Synapses¶
Synapses connect neurons and enable network dynamics. Neun Python provides several types of synaptic connections.
Available Synapse Types¶
Electrical Synapse¶
Direct electrical coupling between neurons through gap junctions.
Short Name: ESyn
Description: Bidirectional current flow proportional to voltage difference.
Template Parameters:
TNode1- First neuron typeTNode2- Second neuron type
Example:
import neun_py
# Create two HH neurons
neuron_args = neun_py.HHDoubleConstructorArgs()
h1 = neun_py.HHDoubleRK4(neuron_args)
h2 = neun_py.HHDoubleRK4(neuron_args)
# Set parameters for both neurons
for neuron in [h1, h2]:
neuron.set_param(neun_py.HHDoubleParameter.cm, 1 * 7.854e-3)
neuron.set_param(neun_py.HHDoubleParameter.vna, 50)
neuron.set_param(neun_py.HHDoubleParameter.vk, -77)
neuron.set_param(neun_py.HHDoubleParameter.vl, -54.387)
neuron.set_param(neun_py.HHDoubleParameter.gna, 120 * 7.854e-3)
neuron.set_param(neun_py.HHDoubleParameter.gk, 36 * 7.854e-3)
neuron.set_param(neun_py.HHDoubleParameter.gl, 0.3 * 7.854e-3)

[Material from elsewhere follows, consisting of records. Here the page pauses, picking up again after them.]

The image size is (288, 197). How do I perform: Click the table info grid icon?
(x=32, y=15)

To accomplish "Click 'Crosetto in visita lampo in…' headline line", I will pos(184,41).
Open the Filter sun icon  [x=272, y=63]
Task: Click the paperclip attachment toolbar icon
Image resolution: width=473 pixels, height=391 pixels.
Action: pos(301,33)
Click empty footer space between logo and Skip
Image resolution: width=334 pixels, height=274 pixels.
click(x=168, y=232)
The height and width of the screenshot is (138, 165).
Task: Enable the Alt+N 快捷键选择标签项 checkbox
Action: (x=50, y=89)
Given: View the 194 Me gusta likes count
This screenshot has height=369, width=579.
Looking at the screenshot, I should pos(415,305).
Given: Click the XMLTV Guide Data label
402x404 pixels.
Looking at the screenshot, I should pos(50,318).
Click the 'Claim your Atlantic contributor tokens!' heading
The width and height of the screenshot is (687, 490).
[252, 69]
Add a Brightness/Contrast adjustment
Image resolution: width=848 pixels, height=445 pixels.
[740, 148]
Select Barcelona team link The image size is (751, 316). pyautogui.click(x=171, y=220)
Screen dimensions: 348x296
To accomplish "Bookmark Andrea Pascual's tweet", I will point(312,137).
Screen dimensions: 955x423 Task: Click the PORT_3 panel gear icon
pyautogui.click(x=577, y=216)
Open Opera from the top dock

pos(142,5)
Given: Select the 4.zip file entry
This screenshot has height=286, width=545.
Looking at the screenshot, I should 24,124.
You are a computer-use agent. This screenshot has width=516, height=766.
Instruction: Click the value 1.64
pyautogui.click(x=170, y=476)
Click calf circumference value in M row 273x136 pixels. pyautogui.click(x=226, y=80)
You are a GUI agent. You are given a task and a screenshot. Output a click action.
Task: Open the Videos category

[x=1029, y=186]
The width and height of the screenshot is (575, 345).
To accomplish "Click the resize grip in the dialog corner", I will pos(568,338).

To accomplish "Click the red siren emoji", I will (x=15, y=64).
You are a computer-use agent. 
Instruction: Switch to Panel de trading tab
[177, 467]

# Different initial voltages
h1.set(neun_py.HHDoubleVariable.v, -75)
h2.set(neun_py.HHDoubleVariable.v, -65)
# Create electrical synapse
# Parameters: neuron1, variable1, neuron2, variable2, conductance1, conductance2
synapse = neun_py.ESynHHHHDoubleRK4(
h1, neun_py.HHDoubleVariable.v,
h2, neun_py.HHDoubleVariable.v,
-0.002, # Conductance from h1 to h2
-0.002 # Conductance from h2 to h1
)
Characteristics:
- Fast, instantaneous coupling
- Bidirectional communication
- Synchronizes neuron activity
- No delay or plasticity
Diffusion Synapse¶
Synaptic connection based on diffusion dynamics.
Short Name: DSyn
Description: Diffusion-based coupling with time-dependent dynamics.
Template Parameters:
TNode1- First neuron typeTNode2- Second neuron typeTIntegrator- Integrator for synapse dynamicsprecision- Numeric precision (float/double)
Example:
import neun_py
# Create neurons
neuron_args = neun_py.HHDoubleConstructorArgs()
h1 = neun_py.HHDoubleRK4(neuron_args)
h2 = neun_py.HHDoubleRK4(neuron_args)
# ... set parameters as above ...
# Create diffusion synapse
# This synapse has its own state and dynamics
synapse = neun_py.DSynHHHHDoubleRK4(
h1, neun_py.HHDoubleVariable.v,
h2, neun_py.HHDoubleVariable.v
)
Characteristics:
- Slower, time-dependent coupling
- Models chemical diffusion
- Can exhibit delay and filtering
- More biologically realistic for some connections
Synapse Naming Convention¶
Synapses follow this naming pattern:
Examples:
ESynHHHHDoubleRK4- Electrical synapse between two HH neurons, double precision, RK4DSynHRHRDoubleRK6- Diffusion synapse between two HR neurons, double precision, RK6ESynHHHRFloatRK4- Electrical synapse from HH to HR neuron, float precision, RK4
Simulation with Synapses¶
Basic Two-Neuron Network¶
import neun_py
import numpy as np
import matplotlib.pyplot as plt
# Create neurons
neuron_args = neun_py.HHDoubleConstructorArgs()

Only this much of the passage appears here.